Ingredients
- 12 pound turkey, fresh or frozen (avoid self-basting)
- 1 teaspoon poultry seasoning
- 4 sprigs fresh parsley
- 4 sprigs fresh sage
- 4 sprigs fresh rosemary
- 4 sprigs fresh thyme
- 1/2 cup unsalted butter
- 1 cup low-sodium turkey stock from turkey giblets
Preparation
- Check plastic wrap on turkey to determine cooking time.
- Preheat oven to 425º F. Remove neck and giblet bag from cavity of turkey. Rinse turkey with cold water, then pat dry with clean paper towels.
- Using several fingers, loosen skin from turkey breast and drumsticks. Rub poultry seasoning onto turkey flesh under skin. Place parsley, sage, rosemary, and thyme sprigs between turkey skin and flesh.
- Place a meat thermometer in the fleshy part of the thigh, without touching the bone.
- Coat turkey with melted butter (or oil) and place breast side up in a roasting pan on a rack. Cover loosely with aluminum foil. Cook 30 minutes then reduce heat to 325º F.
- Begin basting the turkey every 15 to 20 minutes with the giblet stock and pan juices. During last 30 minutes remove foil from roasting pan. Cook for 3 to 4 hours until meat thermometer registers 165º F.
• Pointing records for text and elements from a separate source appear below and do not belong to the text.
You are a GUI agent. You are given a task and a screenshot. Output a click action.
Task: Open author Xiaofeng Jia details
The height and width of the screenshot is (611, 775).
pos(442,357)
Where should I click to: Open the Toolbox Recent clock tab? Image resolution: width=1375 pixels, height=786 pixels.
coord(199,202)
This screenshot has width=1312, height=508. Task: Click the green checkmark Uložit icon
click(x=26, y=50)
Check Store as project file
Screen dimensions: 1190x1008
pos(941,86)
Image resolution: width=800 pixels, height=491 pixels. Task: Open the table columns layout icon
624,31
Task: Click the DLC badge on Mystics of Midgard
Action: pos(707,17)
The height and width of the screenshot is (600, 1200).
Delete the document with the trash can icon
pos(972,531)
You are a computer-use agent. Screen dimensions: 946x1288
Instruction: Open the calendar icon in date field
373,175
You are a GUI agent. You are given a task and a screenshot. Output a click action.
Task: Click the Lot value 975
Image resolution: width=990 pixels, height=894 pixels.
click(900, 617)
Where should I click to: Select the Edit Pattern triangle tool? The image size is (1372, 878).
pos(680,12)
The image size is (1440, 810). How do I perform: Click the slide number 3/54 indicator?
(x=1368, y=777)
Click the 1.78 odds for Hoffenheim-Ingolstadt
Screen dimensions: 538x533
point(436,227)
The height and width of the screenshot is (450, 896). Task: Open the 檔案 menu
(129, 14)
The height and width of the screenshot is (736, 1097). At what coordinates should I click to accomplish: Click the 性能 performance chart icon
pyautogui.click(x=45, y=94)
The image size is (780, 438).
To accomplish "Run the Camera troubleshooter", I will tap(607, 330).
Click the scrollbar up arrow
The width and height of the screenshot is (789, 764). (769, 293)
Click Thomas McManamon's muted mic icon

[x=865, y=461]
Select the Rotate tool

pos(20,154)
- Let turkey rest 30 minutes before carving.
Helpful hints
- Three days before serving: if frozen, thaw turkey in refrigerator for 3 days. One day before serving: remove giblets from turkey and make giblet stock (see recipe).
- Make the Fresh Herb Cranberry Stuffing if you wish to stuff the turkey. After step 3 above loosely place stuffing in the body cavity and neck. Use skewers and string to fasten neck skin under the body and tie legs together.
- For CKD non-dialysis diet, please reduce serving size to match your meal plan.